Se hace repetitivo con ciertos dejes, como de verdad, o siempre opinando lo de lo más deprimente que es todo, o expresiones recurrentes como lo sacan de quicio a uno, lo vuelven loco a uno, lo desesperan a uno, etc. Al final, el niñato de marras te acaba cayendo gordo por lo quejica, por lo errabundo y por lo contradictorio que es. Se supone que es un retrato muy incisivo sobre los problemas de la adolescencia, pero yo veo más bien a una persona con problemas psicológicos serios, además de claramente traumatizado, por un hermano muerto trágicamente y unos padres con los que no tiene confianza. Todo muy ‘American style’, supongo.

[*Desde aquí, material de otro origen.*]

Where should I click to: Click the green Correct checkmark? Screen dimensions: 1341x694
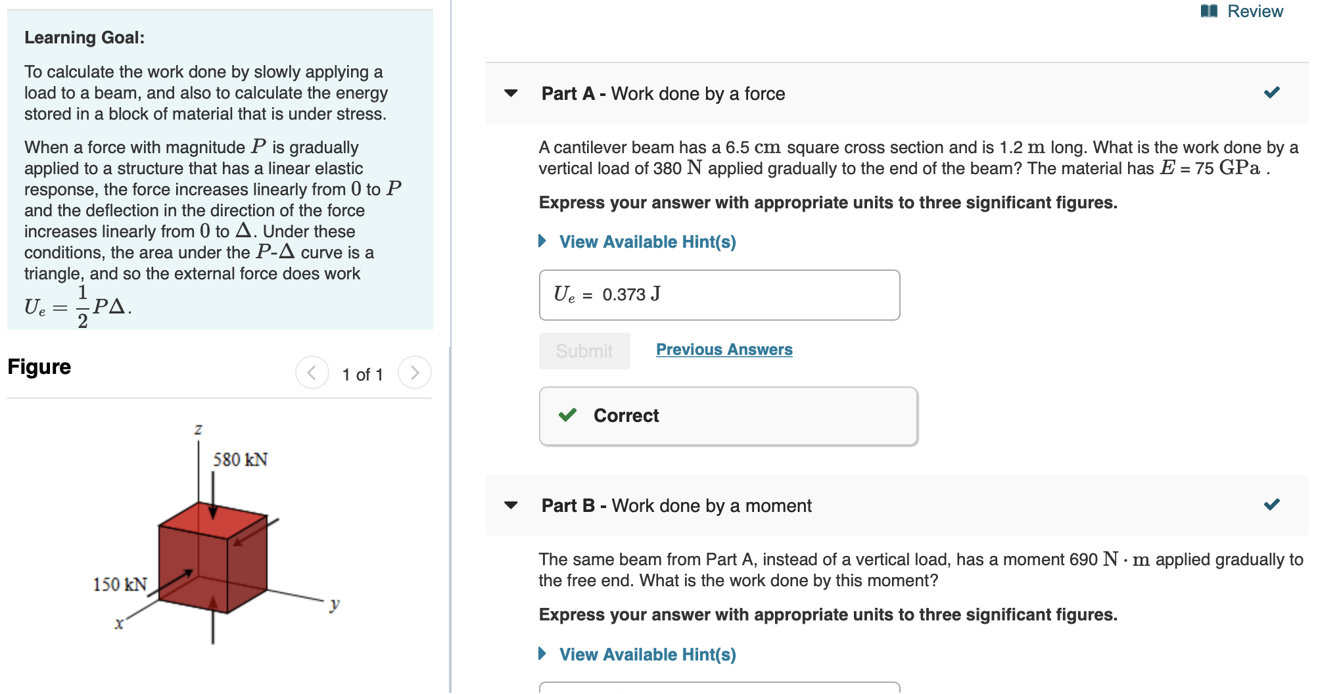coord(569,415)
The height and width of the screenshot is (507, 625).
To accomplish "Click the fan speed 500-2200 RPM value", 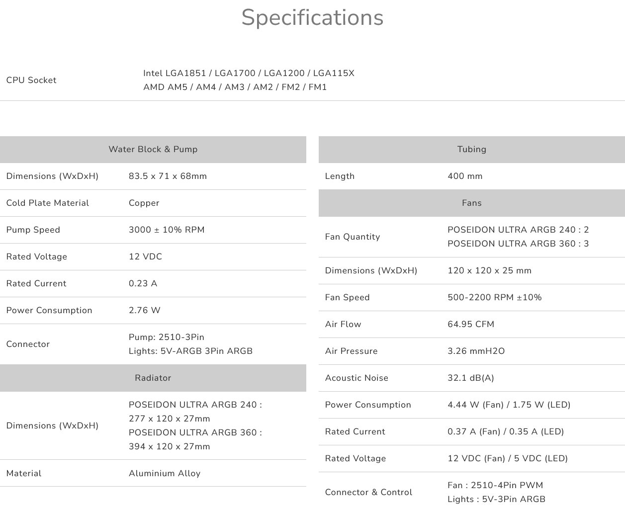I will [x=494, y=297].
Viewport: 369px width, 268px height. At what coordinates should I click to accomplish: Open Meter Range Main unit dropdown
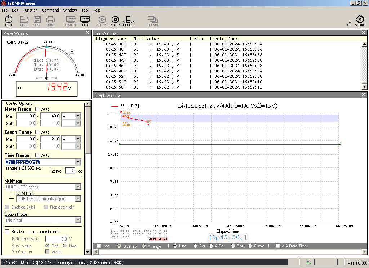coord(78,116)
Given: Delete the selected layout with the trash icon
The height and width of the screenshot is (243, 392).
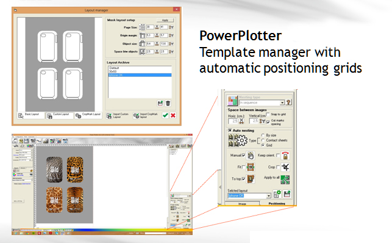Looking at the screenshot, I should [168, 103].
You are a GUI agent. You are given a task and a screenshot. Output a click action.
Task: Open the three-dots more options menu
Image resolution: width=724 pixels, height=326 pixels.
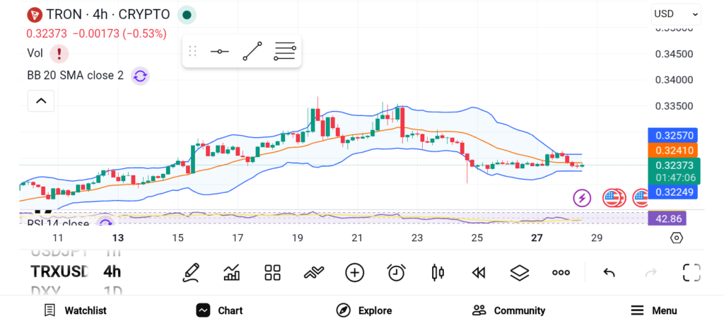coord(561,272)
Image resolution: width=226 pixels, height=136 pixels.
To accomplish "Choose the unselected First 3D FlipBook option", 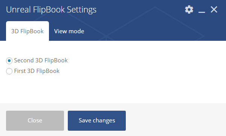I will [x=9, y=71].
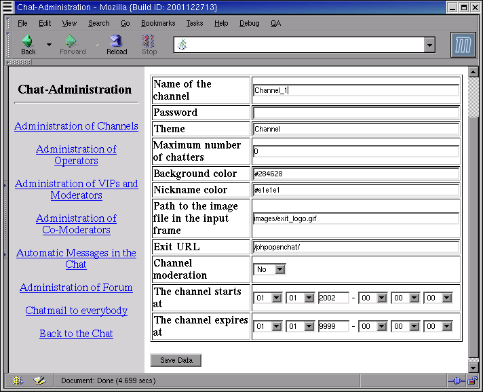Expand the URL bar history dropdown
This screenshot has width=483, height=392.
tap(429, 45)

Pero no logro empatizar demasiado, pese a que la lectura es amena, entretenida y muy enganchante. Me alegro, sin embargo, de haberlo leído para entender mejor el porqué se convirtió en todo un fenómeno social, y también comprender el fetiche que muchos tarados y personajes con problemas emocionales graves hicieron de la novela y de su protagonista. Estos infelices compraron de forma instantánea la personalidad en cierta manera arrolladora de Holden Caulfield, ya que seguramente carecían de ninguna propia.
A mí, Holden me gustaría más si no fuera porque antes de leer el libro, me había hecho a la idea de que el personaje era de extracción social baja. Pero muy al contrario es un niño pijo, y además de los descontentos, o sea, la clase de persona con la que menos me puedo identificar del planeta. Casi todos los episodios consisten en qué decidirá esta vez Holden gastarse el mucho dinero (para un adolescente) que le han dejado sus padres, teniendo la libertad de alojarse en hoteles, irse de copas, moverse de aquí a allá en tren y en taxi… Es un mimado inconsciente, de los que no saben valorar su suerte (en eso sí refleja muy bien a los jóvenes).
Por otra parte, el relato de las desventuras de Holden Caulfield me parece la radiografía de un misántropo, y de un ermitaño en potencia, que de hecho es en lo que se acabó convirtiendo el propio autor, sin conceder entrevistas ni dejarse ver casi por nadie el resto de su vida. La película de 2017 REBEL IN THE RYE consigue recrear satisfactoriamente la vida del tal Salinger y sus dificultades para engendrar su gran obra maestra.